During a coarsening process, points $x$ may give rise to other points $x=y(x)$ which are such that $x$ approaches the value $1/2$, in the end. For this value the denominator $(1-2.x)$ becomes zero. Points $x$ such as mentioned will be called dangerous in the sequel. Let's forget for a moment the somewhat premature discovery that $x<1/3<1/2$. And let the search for dangerous points start here from scratch: $$ x' = \left( \frac{x}{1-2.x} \right)^2 \hieruit \sqrt{x'} = \frac{x}{1-2.x} = \frac{x}{2.x-1} \hieruit $$ $$ \pm \: x = \sqrt{x'} \: (2.x-1) \hieruit x \: (2.\sqrt{x'} \pm 1) = \sqrt{x'} \hieruit $$ $$ x = \frac{ \sqrt{x'} }{ 2.\sqrt{x'} \pm 1} = \frac{1}{2 \pm 1/\sqrt{x'} } $$ Hence each dangerous point will give rise to 2 other dangerous points.

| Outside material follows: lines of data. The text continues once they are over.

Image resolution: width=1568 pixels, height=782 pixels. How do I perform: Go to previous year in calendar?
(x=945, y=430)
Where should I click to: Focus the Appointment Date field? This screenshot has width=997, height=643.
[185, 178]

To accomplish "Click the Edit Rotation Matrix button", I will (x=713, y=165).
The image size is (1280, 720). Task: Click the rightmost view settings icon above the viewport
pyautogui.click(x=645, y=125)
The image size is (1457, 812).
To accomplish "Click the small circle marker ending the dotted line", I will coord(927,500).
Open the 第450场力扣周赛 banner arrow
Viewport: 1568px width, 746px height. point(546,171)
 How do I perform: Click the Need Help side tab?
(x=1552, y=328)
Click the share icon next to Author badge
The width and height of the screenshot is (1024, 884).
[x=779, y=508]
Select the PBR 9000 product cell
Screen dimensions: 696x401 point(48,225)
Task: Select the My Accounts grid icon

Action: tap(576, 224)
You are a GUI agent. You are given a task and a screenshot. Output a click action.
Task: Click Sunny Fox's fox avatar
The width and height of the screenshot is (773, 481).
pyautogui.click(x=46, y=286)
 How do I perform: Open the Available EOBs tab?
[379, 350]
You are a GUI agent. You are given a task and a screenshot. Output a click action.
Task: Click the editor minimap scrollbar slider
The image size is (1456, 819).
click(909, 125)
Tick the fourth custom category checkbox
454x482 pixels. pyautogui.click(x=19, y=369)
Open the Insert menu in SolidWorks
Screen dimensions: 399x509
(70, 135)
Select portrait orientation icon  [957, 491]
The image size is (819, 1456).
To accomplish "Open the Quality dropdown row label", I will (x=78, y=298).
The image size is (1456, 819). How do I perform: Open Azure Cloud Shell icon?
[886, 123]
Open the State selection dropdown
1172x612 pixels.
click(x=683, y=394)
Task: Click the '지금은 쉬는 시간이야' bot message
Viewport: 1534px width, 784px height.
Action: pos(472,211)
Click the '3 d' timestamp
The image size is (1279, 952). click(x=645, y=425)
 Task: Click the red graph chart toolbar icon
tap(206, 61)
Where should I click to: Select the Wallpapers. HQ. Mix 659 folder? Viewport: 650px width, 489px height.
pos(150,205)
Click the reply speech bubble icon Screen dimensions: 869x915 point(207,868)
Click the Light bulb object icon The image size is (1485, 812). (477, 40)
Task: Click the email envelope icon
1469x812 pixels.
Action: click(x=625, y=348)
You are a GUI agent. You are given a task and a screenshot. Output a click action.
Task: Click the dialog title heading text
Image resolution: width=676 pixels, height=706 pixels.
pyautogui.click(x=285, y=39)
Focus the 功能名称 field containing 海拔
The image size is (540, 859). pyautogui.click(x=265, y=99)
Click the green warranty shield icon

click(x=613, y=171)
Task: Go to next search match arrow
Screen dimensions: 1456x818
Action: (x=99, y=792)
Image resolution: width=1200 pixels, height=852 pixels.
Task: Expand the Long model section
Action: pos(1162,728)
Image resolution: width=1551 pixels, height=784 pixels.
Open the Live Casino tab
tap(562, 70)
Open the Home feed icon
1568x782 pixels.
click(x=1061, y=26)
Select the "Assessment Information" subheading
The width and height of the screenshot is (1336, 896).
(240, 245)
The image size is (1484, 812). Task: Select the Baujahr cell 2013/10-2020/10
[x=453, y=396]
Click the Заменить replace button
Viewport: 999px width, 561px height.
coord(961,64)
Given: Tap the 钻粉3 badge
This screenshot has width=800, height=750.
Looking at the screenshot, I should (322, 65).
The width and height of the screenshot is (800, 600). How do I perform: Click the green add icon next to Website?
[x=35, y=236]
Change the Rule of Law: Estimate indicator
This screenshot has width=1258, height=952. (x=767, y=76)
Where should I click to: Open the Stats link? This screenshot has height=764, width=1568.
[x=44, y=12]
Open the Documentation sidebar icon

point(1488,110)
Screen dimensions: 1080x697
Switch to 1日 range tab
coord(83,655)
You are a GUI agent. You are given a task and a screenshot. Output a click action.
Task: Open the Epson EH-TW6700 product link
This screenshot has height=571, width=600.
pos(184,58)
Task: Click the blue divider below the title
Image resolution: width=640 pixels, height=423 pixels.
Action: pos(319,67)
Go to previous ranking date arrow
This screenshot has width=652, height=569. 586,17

After 4 iterations, for example, there will be $1+2+4+8+16 = 31$ dangerous points. It seems useful to know how these points are distributed along the $x$-axis. Some experimental results are depicted in the above figure.
It is conjectured that the whole area $1/4 < x < +\infty$ is, in fact, more or less dangerous, with exception perhaps of a few stationary points. But even for such invariant points, there is always the danger of becoming less stationary, because of roundoff errors. The latter will inevitably be present, as soon as numbers are calculated in a real world environment.
If the above is true, then the only "safe" domain for $x$ while iterating with the function $y(x)$ would be given by $0 \le x \le 1/4$. Better substitute the values $x = a.b$ and $y = a'.b'$. Then we find, indeed, that the denominator will never be zero: $$ 0 \le a.b \le \kwart \hieruit \half \le 1 - 2.a.b \le 1 $$ And we know for sure that $a.b$ will never "escape" from the interval $(0,1/4)$.
If a starting value of $x = a.b$ is selected somewhere inside the interval $0 \le x < 1/4$, and it does not coincide with the point $1/4$, then it is observed that the successive iterates converge (rather quickly) to $x = 0$. If we commit ourselves to modern terminology, then we would say that the point $x = 0$ is an attractor of the function $y(x) = x^2/(2.x-1)^2$ over the interval $0 \le x < 1/4$. An enlargement of the function in the neighbourhood of the attractor is depicted in the figure below. Click On Pic for viewing the PostScript code:

"Some Stable Solutions" were found in the chapter with the same name, but they were found regardless of any considerations about a "safe" domain of interest. Is it a coincidence that the safety condition $a.b \le 1/4$ does not play any role in this case? Is it perhaps due to the fact that the stability condition we have adopted instead, is actually stronger than the condition for safety? Let's see: $$ a + b \le 1 \hieruit (a + b)^2 \le 1 \hieruit a^2 - 2.a.b + b^2 \le 1 - 4.a.b $$ $$ \hieruit 1 - 4.a.b \ge (a - b)^2 \ge 0 $$ Herewith it is demonstrated that Stability is, indeed, a sufficient condition for Safety. But it should be emphasized, at the same time, that Stability is not necessary for Safety: there may exist Safe Solutions which are not Stable.